Written evidence submitted by Partners Governance Practice Ltd (ECA0016)

Global Partners Governance Foundation. Global Partners Governance is an international development organisation based in London. Since its establishment in 2005, GPG has conducted institutional strengthening, parliamentary support, anti-corruption and decentralisation work in various regions of the world, including Middle East, Africa, Asia and the Balkans. In Central Asia, GPG carried out capacity building programmes in the Kyrgyz Parliament (2016-2018) and was engaged in a project to establish a Parliamentary Human Rights Committee in the Uzbek Parliament (2020-2022). GPG has also conducted several research projects in the region, working with Central Asian academics and researchers and developed an extensive research portfolio, advising FCDO on several policy areas. We carried out five research reports since 2021 (See annex for a list of the 5 reports prepared by GPG/F as well as the methodology used by our research teams).

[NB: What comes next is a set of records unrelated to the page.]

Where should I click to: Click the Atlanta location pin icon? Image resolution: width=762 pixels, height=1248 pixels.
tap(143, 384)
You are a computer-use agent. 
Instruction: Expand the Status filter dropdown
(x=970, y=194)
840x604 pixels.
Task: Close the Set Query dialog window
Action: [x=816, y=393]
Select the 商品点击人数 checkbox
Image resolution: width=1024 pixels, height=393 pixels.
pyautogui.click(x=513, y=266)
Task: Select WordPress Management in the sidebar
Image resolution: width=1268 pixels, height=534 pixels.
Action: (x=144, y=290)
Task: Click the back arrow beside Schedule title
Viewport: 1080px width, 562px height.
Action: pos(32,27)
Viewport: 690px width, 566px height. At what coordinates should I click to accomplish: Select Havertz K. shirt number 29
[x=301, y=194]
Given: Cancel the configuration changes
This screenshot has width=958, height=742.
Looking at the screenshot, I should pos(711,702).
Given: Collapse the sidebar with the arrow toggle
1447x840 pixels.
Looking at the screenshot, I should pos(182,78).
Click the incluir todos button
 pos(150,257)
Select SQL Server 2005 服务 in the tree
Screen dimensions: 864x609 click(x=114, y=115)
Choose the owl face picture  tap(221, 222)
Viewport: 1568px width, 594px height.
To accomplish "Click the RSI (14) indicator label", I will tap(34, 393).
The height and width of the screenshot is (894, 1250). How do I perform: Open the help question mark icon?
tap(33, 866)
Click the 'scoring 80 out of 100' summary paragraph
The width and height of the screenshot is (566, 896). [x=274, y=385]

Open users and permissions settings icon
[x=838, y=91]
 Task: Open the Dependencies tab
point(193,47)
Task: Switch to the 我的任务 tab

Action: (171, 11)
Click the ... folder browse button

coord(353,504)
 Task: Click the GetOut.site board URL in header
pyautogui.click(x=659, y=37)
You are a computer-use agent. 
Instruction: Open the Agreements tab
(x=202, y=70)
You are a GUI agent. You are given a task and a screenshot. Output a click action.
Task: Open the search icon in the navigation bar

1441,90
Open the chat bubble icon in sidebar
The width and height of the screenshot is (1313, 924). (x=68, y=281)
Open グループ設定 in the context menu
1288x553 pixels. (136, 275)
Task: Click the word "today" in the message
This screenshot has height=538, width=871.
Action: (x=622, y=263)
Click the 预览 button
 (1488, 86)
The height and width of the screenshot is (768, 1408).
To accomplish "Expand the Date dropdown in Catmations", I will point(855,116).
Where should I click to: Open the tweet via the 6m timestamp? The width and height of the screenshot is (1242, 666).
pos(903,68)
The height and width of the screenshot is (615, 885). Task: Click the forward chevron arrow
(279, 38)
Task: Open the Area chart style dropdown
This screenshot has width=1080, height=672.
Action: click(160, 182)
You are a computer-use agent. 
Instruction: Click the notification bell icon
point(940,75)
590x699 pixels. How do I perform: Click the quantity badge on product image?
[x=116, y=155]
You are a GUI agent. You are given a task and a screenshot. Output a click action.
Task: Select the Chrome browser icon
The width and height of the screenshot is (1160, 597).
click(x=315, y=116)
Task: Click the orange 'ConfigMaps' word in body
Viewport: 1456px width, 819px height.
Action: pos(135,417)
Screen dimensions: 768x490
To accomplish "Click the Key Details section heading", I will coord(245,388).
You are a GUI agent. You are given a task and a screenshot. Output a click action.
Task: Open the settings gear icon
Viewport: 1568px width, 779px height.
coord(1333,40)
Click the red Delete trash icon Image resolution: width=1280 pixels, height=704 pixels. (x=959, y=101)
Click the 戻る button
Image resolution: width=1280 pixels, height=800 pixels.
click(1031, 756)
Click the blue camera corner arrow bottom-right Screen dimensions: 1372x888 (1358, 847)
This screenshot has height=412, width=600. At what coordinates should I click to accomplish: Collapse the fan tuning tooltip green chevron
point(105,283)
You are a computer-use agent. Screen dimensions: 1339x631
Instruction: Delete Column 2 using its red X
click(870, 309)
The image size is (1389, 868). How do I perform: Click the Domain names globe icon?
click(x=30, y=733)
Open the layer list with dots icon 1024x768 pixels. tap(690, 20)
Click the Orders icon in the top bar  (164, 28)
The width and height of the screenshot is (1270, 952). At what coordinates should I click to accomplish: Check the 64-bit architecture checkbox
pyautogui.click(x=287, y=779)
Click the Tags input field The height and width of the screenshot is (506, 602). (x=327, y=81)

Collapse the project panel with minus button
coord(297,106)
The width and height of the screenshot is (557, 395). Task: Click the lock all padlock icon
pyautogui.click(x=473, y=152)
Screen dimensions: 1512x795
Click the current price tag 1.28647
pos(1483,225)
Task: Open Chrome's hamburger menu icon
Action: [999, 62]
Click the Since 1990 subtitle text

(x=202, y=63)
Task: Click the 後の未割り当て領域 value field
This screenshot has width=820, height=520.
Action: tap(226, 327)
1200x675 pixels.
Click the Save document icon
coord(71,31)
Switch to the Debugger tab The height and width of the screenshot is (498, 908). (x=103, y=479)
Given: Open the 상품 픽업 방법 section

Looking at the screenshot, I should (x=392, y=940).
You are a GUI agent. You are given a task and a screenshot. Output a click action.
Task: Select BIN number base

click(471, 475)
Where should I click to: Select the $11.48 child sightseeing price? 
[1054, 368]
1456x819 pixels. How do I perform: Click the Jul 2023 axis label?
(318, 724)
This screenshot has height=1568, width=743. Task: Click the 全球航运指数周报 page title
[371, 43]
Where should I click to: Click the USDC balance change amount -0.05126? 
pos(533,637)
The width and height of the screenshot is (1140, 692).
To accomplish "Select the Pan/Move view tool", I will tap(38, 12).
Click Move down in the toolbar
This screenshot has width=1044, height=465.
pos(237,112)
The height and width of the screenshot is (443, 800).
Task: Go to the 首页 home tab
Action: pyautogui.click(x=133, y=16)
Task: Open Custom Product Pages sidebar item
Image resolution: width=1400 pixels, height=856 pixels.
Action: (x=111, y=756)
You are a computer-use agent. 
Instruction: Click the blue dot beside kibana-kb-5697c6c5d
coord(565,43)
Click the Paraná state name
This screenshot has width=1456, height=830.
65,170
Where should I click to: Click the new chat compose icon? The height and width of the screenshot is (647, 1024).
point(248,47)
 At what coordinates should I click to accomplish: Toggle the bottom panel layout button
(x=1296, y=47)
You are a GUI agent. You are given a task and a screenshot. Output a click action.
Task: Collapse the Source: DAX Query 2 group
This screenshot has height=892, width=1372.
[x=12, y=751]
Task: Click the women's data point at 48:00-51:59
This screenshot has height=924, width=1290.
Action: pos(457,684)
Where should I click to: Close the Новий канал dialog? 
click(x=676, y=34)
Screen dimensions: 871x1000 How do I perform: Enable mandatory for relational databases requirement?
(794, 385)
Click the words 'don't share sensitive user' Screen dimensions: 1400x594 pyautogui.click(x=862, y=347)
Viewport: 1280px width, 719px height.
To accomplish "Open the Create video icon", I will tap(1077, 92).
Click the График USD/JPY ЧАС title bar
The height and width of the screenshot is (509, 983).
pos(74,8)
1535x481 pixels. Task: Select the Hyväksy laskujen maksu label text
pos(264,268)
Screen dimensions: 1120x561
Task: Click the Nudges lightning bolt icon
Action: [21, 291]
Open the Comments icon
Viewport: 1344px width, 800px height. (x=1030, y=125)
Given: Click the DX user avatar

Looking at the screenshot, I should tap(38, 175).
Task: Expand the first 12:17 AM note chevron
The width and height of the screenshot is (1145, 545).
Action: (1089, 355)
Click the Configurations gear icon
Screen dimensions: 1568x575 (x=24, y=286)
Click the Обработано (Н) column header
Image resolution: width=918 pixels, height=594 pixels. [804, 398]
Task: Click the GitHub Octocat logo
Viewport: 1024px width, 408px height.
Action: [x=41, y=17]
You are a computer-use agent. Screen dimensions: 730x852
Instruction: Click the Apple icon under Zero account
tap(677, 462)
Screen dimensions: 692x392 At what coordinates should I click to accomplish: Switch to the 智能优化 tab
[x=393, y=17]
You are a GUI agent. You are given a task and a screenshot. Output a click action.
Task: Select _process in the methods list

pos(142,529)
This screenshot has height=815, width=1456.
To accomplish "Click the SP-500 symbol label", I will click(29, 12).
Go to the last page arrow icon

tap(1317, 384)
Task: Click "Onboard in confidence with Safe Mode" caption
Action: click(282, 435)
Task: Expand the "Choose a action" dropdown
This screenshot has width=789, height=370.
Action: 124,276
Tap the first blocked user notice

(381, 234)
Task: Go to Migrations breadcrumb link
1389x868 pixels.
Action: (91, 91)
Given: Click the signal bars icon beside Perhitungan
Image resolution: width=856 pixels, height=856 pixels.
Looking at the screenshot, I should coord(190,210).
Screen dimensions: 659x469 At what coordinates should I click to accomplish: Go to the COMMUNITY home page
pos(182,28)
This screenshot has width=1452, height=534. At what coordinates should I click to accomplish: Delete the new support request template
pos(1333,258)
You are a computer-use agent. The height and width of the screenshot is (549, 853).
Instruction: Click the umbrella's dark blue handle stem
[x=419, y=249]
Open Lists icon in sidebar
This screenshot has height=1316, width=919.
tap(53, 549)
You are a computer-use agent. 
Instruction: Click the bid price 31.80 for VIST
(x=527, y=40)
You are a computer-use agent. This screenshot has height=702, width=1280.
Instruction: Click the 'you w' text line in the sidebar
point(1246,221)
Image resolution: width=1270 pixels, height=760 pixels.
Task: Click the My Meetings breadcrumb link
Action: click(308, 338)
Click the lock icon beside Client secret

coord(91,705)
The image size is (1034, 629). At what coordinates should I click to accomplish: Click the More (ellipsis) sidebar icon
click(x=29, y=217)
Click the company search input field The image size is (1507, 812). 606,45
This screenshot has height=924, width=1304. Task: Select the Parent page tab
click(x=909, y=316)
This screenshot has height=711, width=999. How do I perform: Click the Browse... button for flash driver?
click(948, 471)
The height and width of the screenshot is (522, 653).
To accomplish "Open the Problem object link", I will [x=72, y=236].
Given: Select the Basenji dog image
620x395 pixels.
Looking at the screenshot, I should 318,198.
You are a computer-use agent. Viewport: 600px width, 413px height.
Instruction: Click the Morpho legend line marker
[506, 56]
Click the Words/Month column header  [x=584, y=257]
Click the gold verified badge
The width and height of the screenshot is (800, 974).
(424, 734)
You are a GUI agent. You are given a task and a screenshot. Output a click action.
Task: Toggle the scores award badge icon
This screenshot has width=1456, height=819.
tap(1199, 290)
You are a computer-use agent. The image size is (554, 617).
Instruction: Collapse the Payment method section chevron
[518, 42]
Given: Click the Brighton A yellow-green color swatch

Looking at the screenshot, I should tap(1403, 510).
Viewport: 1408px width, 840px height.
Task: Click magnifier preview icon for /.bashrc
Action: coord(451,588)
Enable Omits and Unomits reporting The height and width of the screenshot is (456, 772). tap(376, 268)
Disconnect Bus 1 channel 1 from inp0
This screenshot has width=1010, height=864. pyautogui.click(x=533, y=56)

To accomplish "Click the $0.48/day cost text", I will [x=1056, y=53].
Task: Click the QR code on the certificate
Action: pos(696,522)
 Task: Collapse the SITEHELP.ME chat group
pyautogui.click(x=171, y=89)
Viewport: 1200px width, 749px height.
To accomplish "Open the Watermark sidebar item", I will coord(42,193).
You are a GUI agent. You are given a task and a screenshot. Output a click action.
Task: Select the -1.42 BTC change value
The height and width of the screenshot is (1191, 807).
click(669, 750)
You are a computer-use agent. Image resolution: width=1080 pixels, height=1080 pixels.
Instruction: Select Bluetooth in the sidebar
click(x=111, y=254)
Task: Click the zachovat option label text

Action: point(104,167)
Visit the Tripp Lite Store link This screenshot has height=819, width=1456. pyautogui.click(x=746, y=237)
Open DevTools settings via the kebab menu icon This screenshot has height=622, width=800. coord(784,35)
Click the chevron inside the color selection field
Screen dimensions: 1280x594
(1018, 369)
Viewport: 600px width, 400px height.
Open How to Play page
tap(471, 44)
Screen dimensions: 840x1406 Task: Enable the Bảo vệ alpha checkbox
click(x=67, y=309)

Summary. The submission responds to the inquiry about UK’s diplomatic activity and soft power influence in Central Asia, examining priorities and challenges to deepen UK’s engagement with the region in several areas, to pursue mutually beneficial objectives. The states of Central Asia face several challenges, including economic pressures, border disputes and the risk of radicalisation. Geo-politically, the war in Ukraine has weakened the role of Russia as a security guarantor, and China’s efforts at filling the vacuum is causing anxiety. The region is also witnessing social Islamisation, a trend that will bear significant political implications in its next 10-20 years. These developments open a new context full of risks and opportunities for the UK’s diplomatic engagement with the region.  We will offer recommendations for UK’s foreign policy at the end.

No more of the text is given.